Denominato sinteticamente “Albo Grana Padano Foraggi e Mangimi” è realizzato in collaborazione con ASSALZOO, l’Associazione Nazionale tra i Produttori di Alimenti Zootecnici.

L’obiettivo di tutta la filiera produttiva, a cominciare dai circa 4mila allevatori conferenti, è “garantire l’intero sistema partendo dall’alimentazione delle bovine produttrici di latte destinato a Grana Padano – sottolinea il presidente del consorzio, Renato Zaghini. – Assicuriamo così il rispetto delle rigorose norme vigenti che impongono la provenienza dal territorio di almeno il 75% della sostanza secca dei foraggi, garantendo così il mantenimento del forte legame con la zona di produzione anche nei momenti più difficili come quello della carenza idrica”.

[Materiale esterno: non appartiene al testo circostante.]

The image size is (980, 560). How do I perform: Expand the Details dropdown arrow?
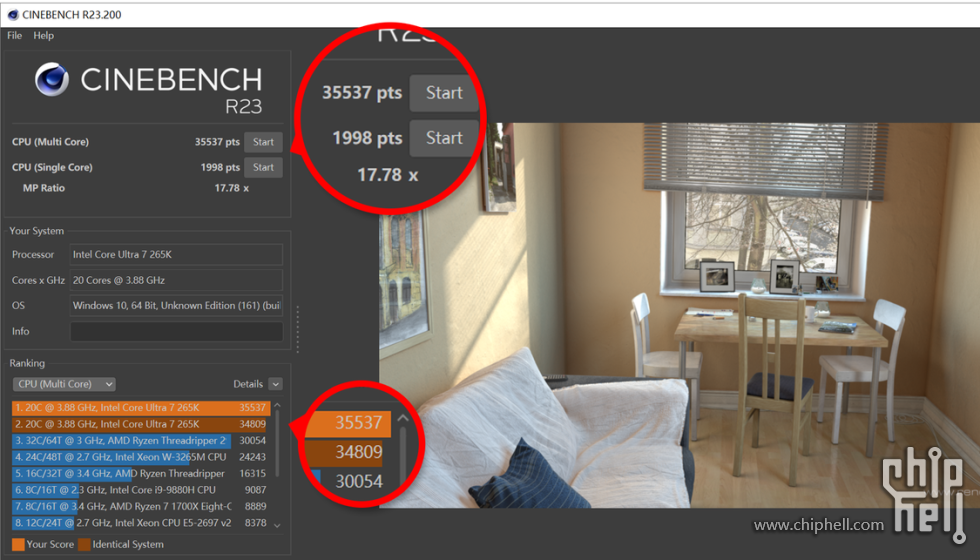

Nonostante i controlli in sorveglianza gestiti dall’Organismo di Controllo, il CSQA, si registrano periodicamente errori imputabili alla razione alimentare, che costituiscono una Non Conformità in materia di alimentazione e possono comportare l’esclusione del produttore latte per 180 giorni e quella del formaggio prodotto dalla DOP Grana Padano mediante retinatura.

Gli obiettivi

Per evitare questi problemi, l’Albo punta a precisi obiettivi, partendo dall’azzeramento delle non conformità inerenti all’alimentazione degli allevamenti iscritti alla DOP, compresi gli errori nella formulazione dei mangimi, dalla rintracciabilità dell’origine dei foraggi e mangimi e dal recupero delle informazioni necessarie a garantire quanto richiesto dal disciplinare e dalla normativa con riferimento alla sostanza secca della razione alimentare delle bovine.

L’elaborazione dei dati acquisiti diffonderà tra i produttori latte informazioni utili a ridurre lo spreco alimentare e ad aumentare sostenibilità ambientale e benessere animale. Inoltre sarà fornita assistenza ai produttori latte per la valutazione e l’utilizzo di foraggi, materie prime e additivi per mangimi conformi al disciplinare.

Operativamente

L’albo sarà chiuso, consentendo ai produttori latte della filiera di rifornirsi esclusivamente dai soggetti autorizzati iscritti. Ma al tempo stesso rimarrà aperto ad accogliere e ricevere le iscrizioni di tutte le aziende interessate e con i requisiti previsti per farne parte.

Per i mangimisti la validazione della formulazione dei mangimi sarà eseguita da uno specifico gestionale che respingerà quelli non conformi all’alimentazione delle bovine della DOP.